The TF Vector backend implements a deterministic vector space model baseline using term-frequency vectors and cosine similarity. It builds no persistent index and scores items at query time. This makes it useful as a lightweight “vector-style” baseline without dense embeddings or external services.

When to use it

  • You want a minimal baseline to compare against lexical search.

  • You want deterministic, inspectable similarity scoring.

  • You are teaching retrieval concepts and want a small, runnable backend.

Backend ID

tf-vector

How it works

  1. Tokenize the query and each item into lowercase word tokens.

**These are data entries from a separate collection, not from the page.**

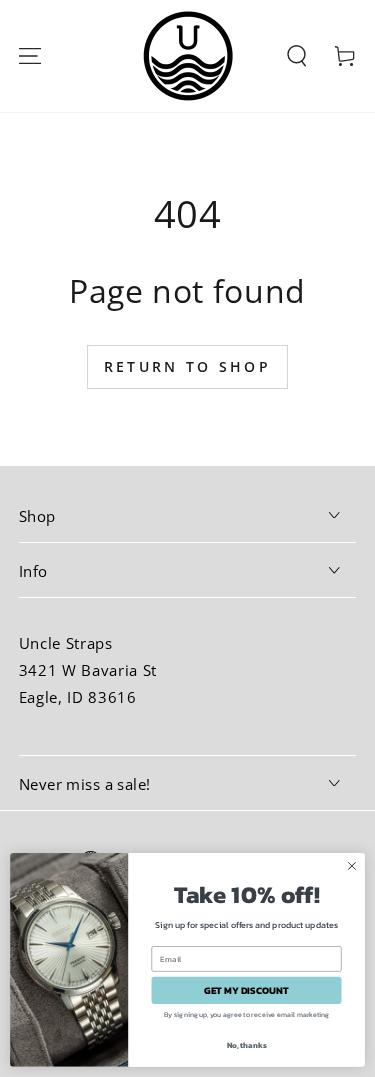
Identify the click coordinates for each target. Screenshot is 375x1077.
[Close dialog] (352, 866)
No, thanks (247, 1044)
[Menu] (30, 55)
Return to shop (187, 366)
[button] (297, 55)
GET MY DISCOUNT (246, 990)
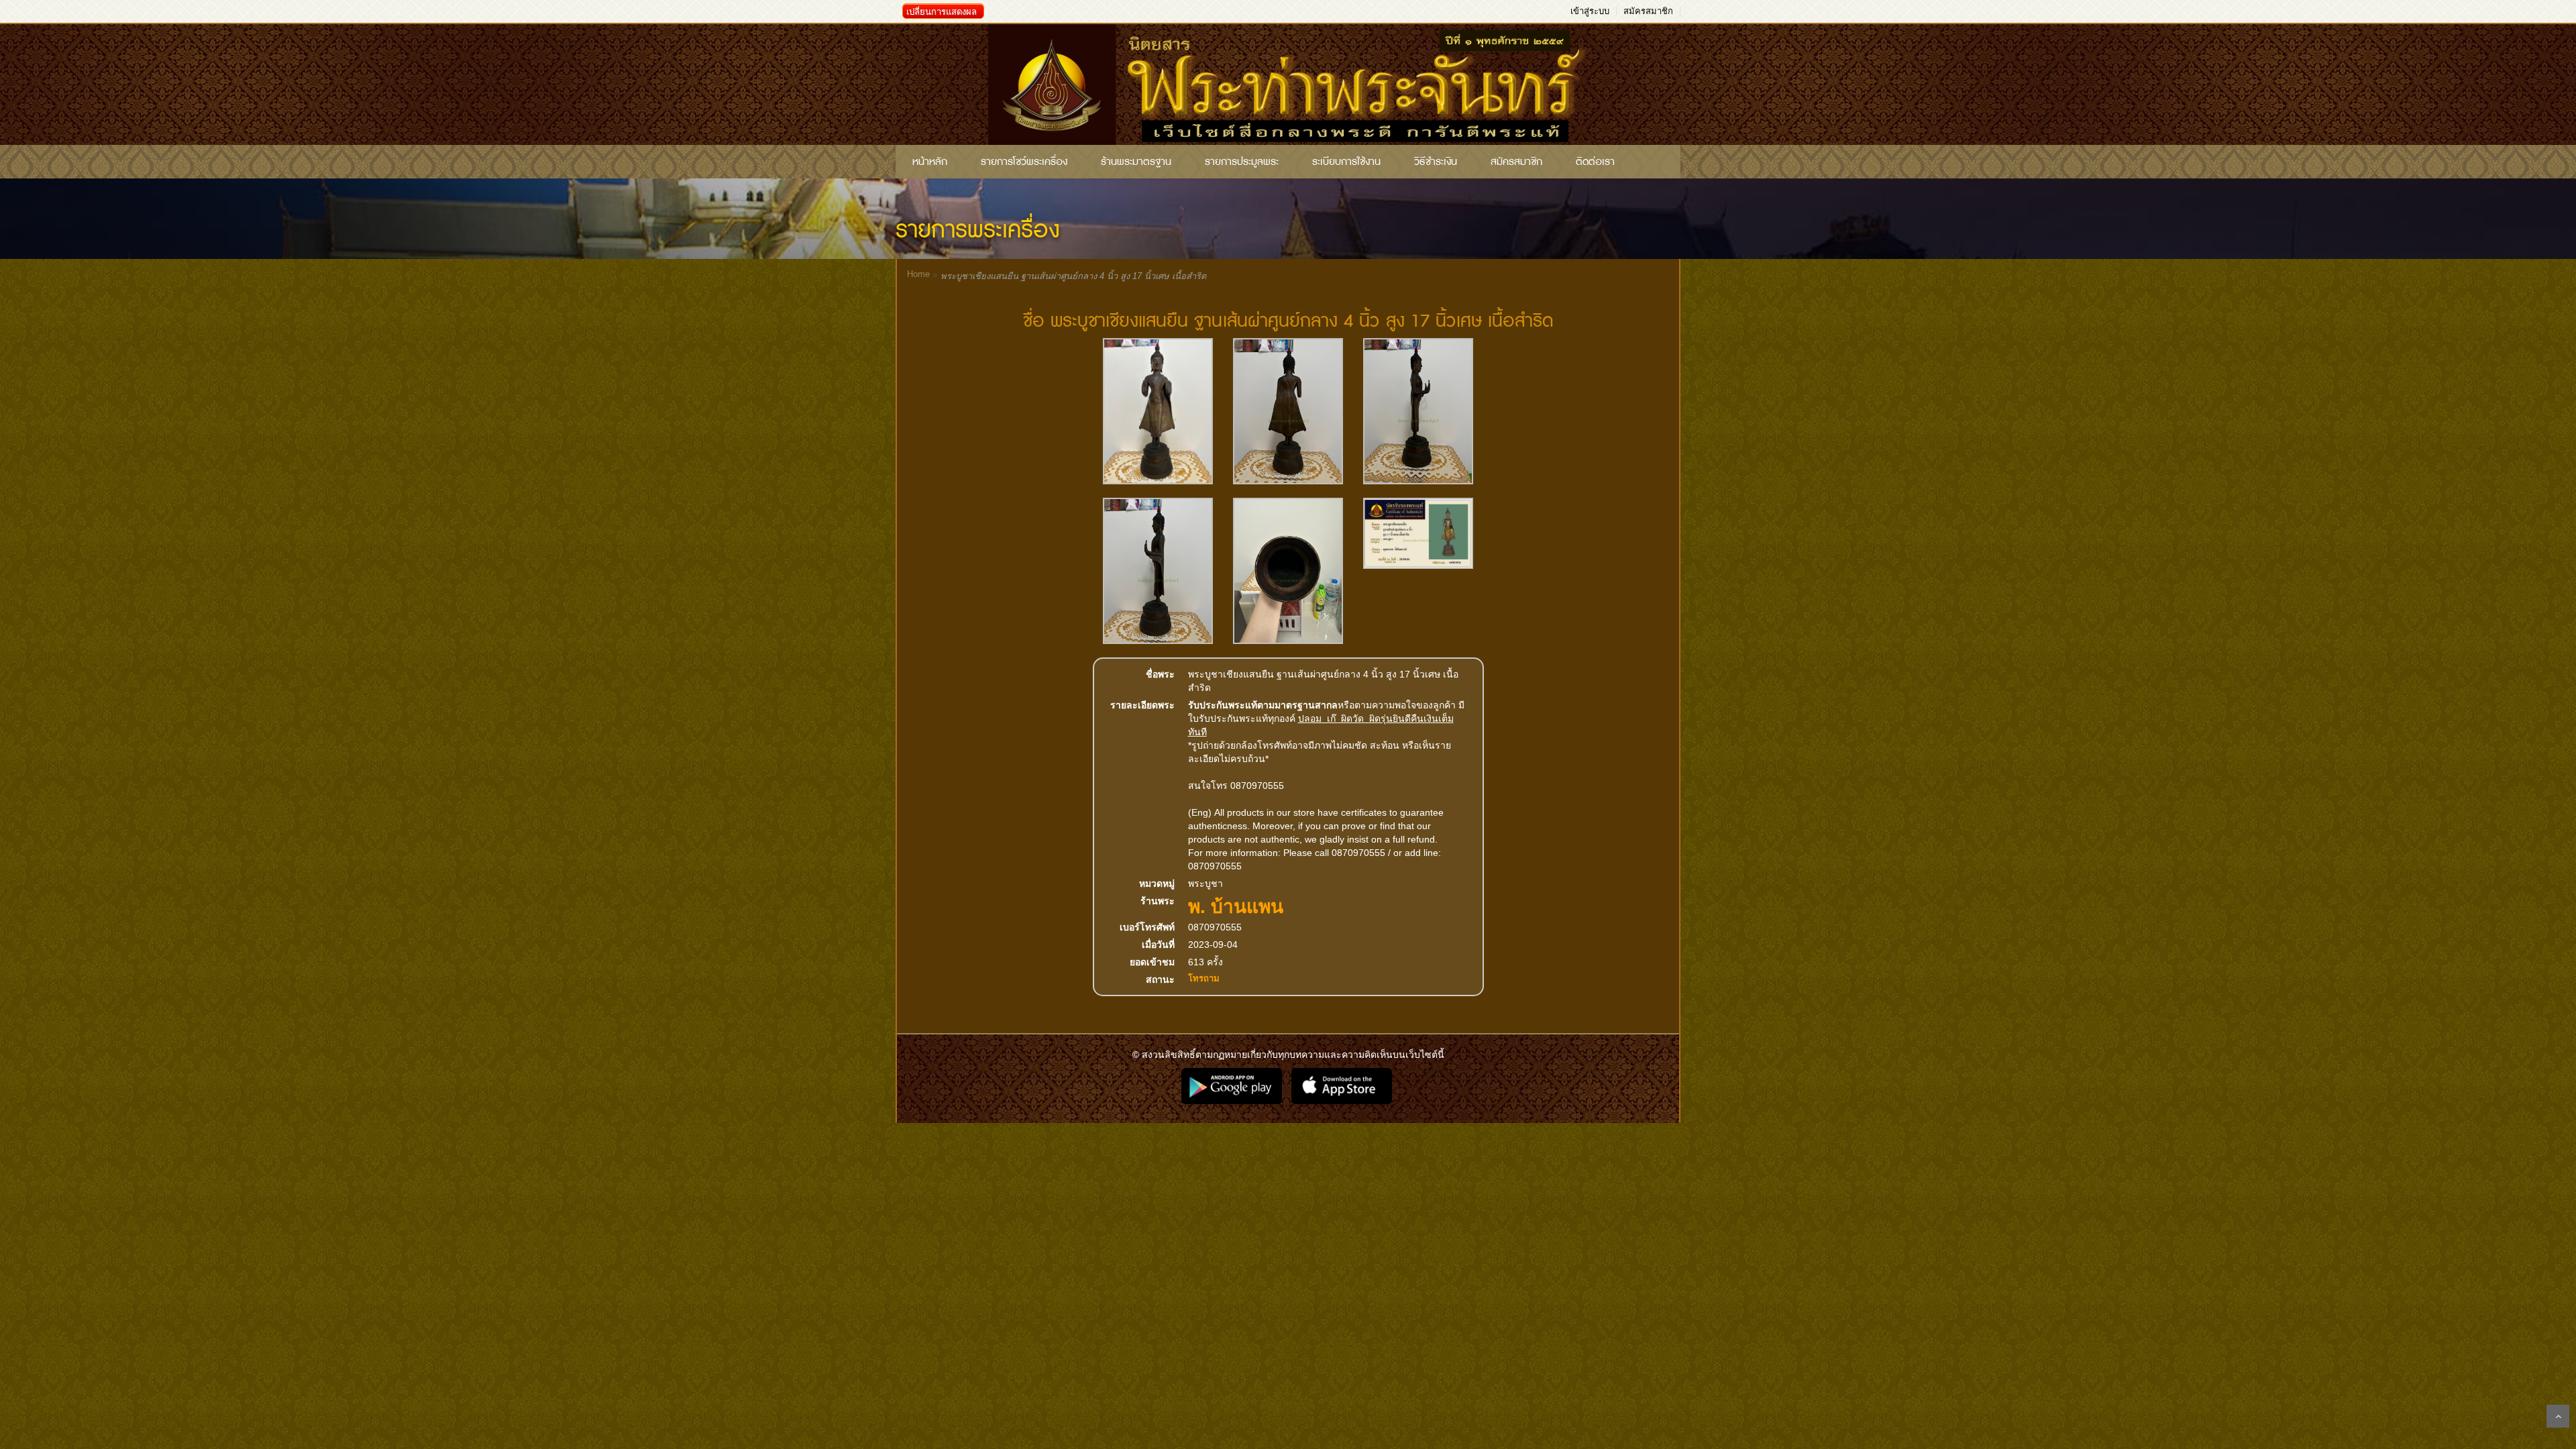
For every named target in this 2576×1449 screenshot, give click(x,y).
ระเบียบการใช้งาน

  2. Build term-frequency vectors.

  3. Compute cosine similarity between the query vector and each item vector.

  4. Return evidence ranked by similarity score.

Configuration

The backend accepts these configuration fields:

  • snippet_characters: maximum characters to include in evidence snippets.

  • extraction_snapshot: optional extraction snapshot reference (extractor_id:snapshot_id).

Example configuration:

snippet_characters: 320
extraction_snapshot: pipeline:RUN_ID

Build a run

python -m biblicus build --corpus corpora/example --backend tf-vector --config extraction_snapshot=pipeline:RUN_ID

This backend does not create artifacts beyond the snapshot manifest.

Query a run

python -m biblicus query --corpus corpora/example --run tf-vector:RUN_ID --query "semantic match"

The evidence results include a stage value of tf-vector and similarity scores for each match.

What it is not

  • This backend does not compute dense embeddings.

  • It does not use approximate nearest neighbor indexing.

  • It does not depend on external services.